Begin Material for this exercise
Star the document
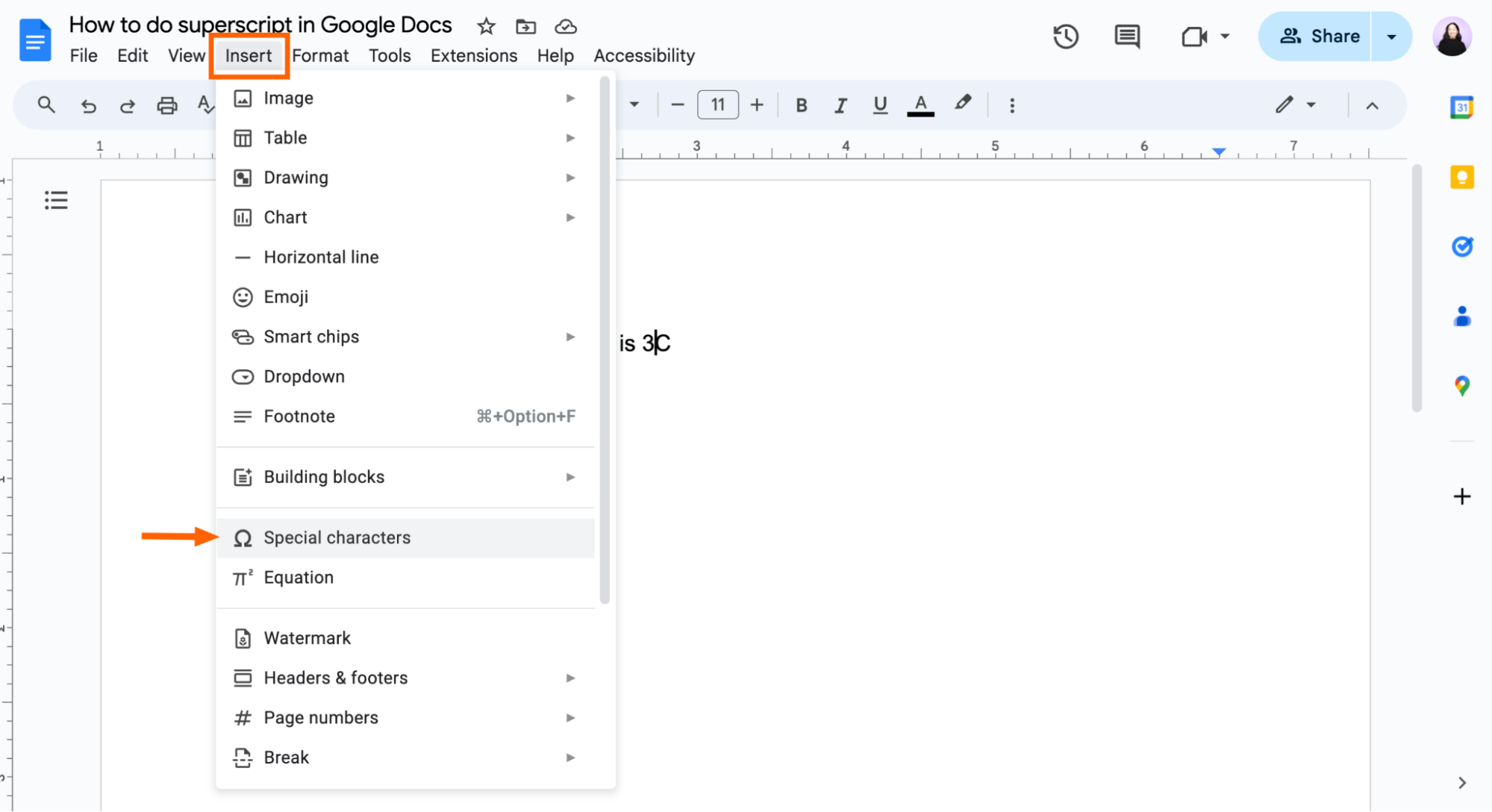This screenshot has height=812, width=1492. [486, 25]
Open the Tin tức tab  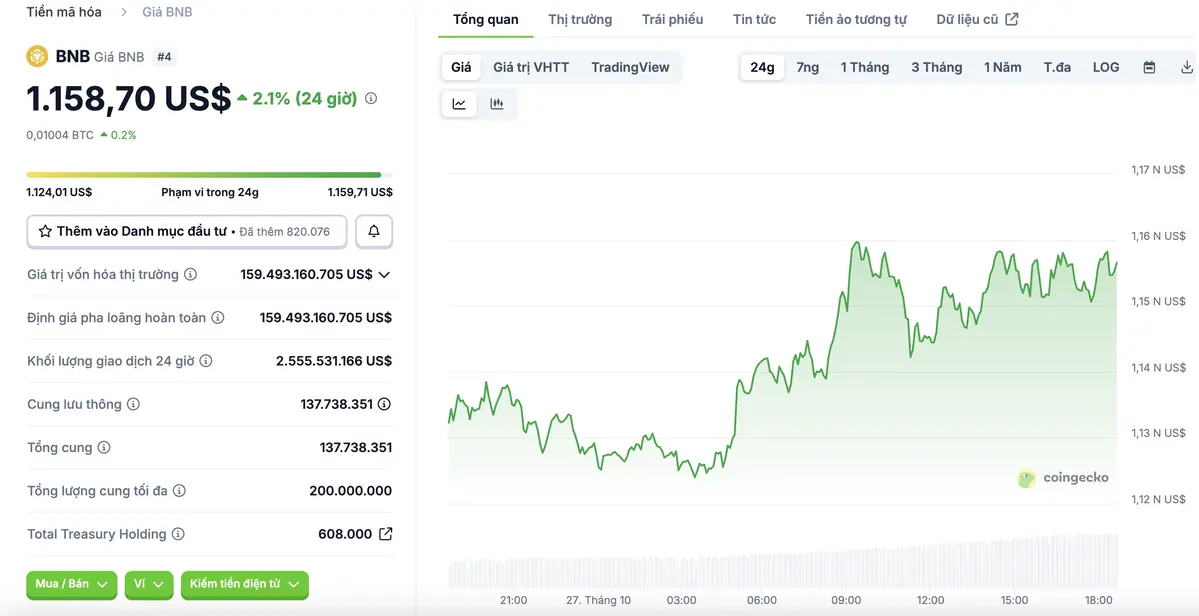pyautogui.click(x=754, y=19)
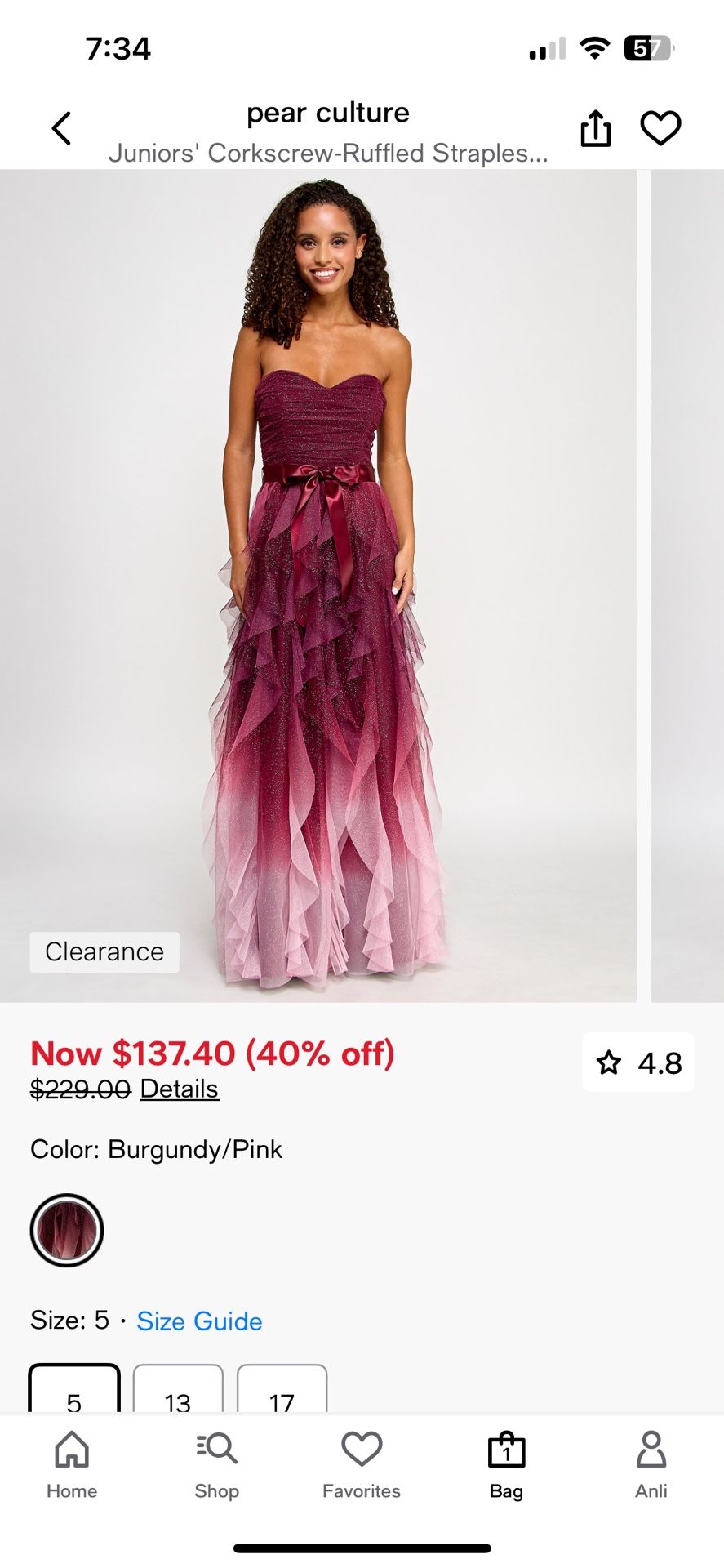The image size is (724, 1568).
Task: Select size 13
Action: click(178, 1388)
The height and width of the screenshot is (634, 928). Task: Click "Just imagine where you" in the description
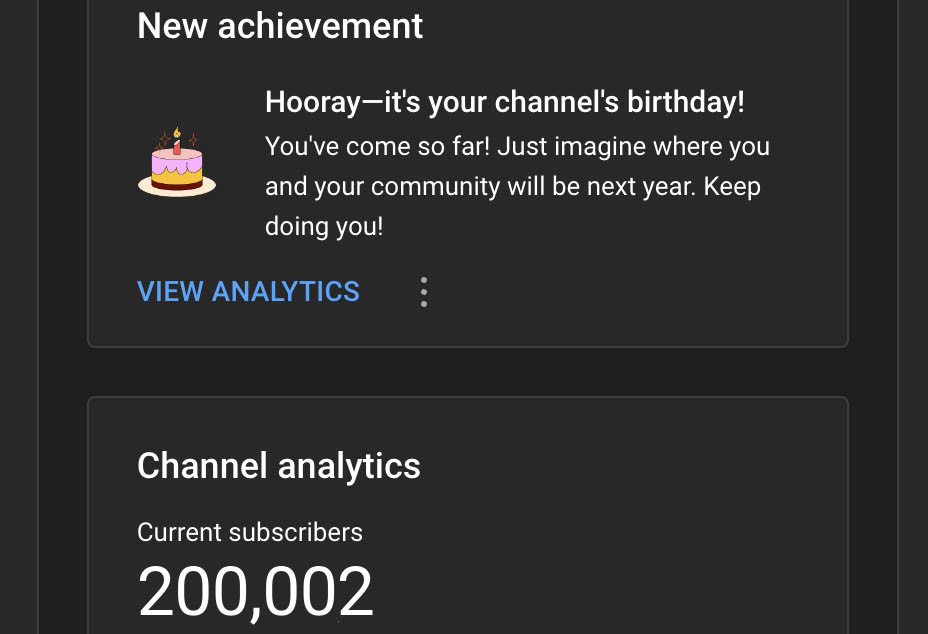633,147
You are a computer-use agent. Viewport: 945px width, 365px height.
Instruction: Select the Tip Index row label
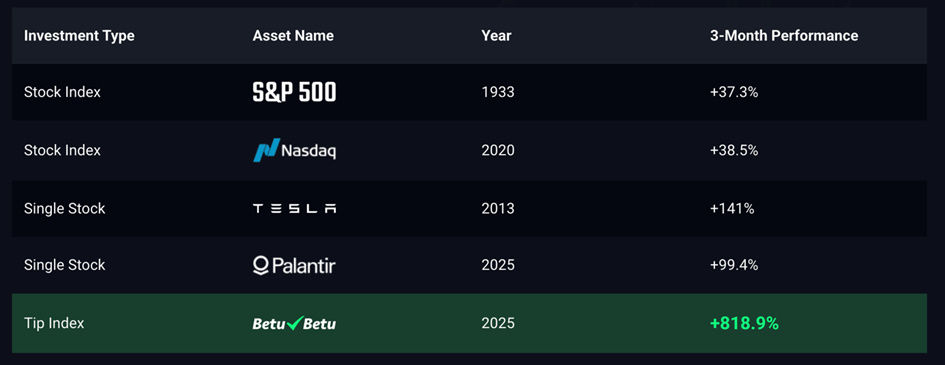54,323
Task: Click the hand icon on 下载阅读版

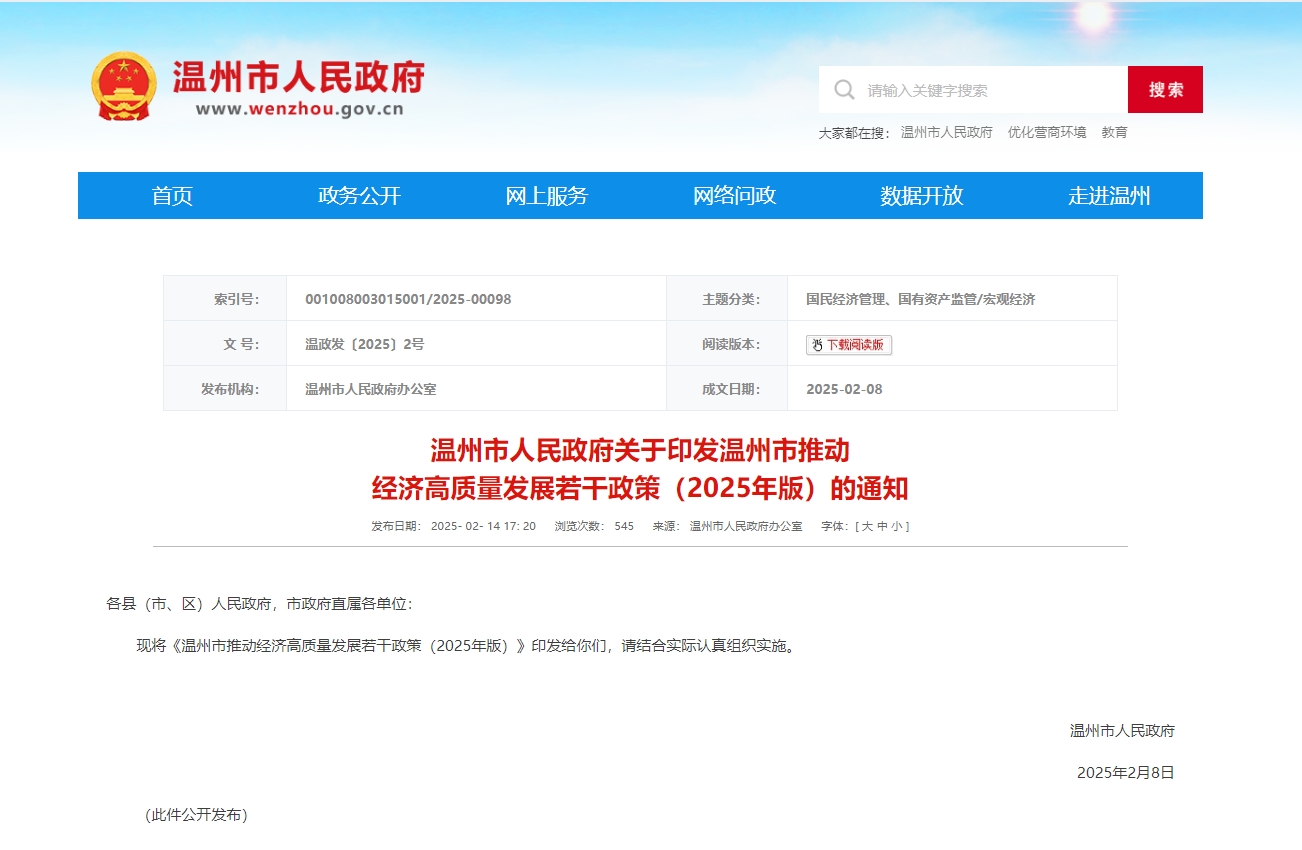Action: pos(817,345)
End Material for this exercise
Copy the listing verbatim from the line containing "The height and" through the end of the listing, both included. Leave the pictures out.

The height and width of the screenshot is (634, 928). Task: Click "Just imagine where you" in the description
633,147
You are a computer-use agent. Viewport: 945px width, 365px height.
Instruction: Select the Tip Index row label
54,323
Task: Click the hand icon on 下载阅读版

Action: pos(817,345)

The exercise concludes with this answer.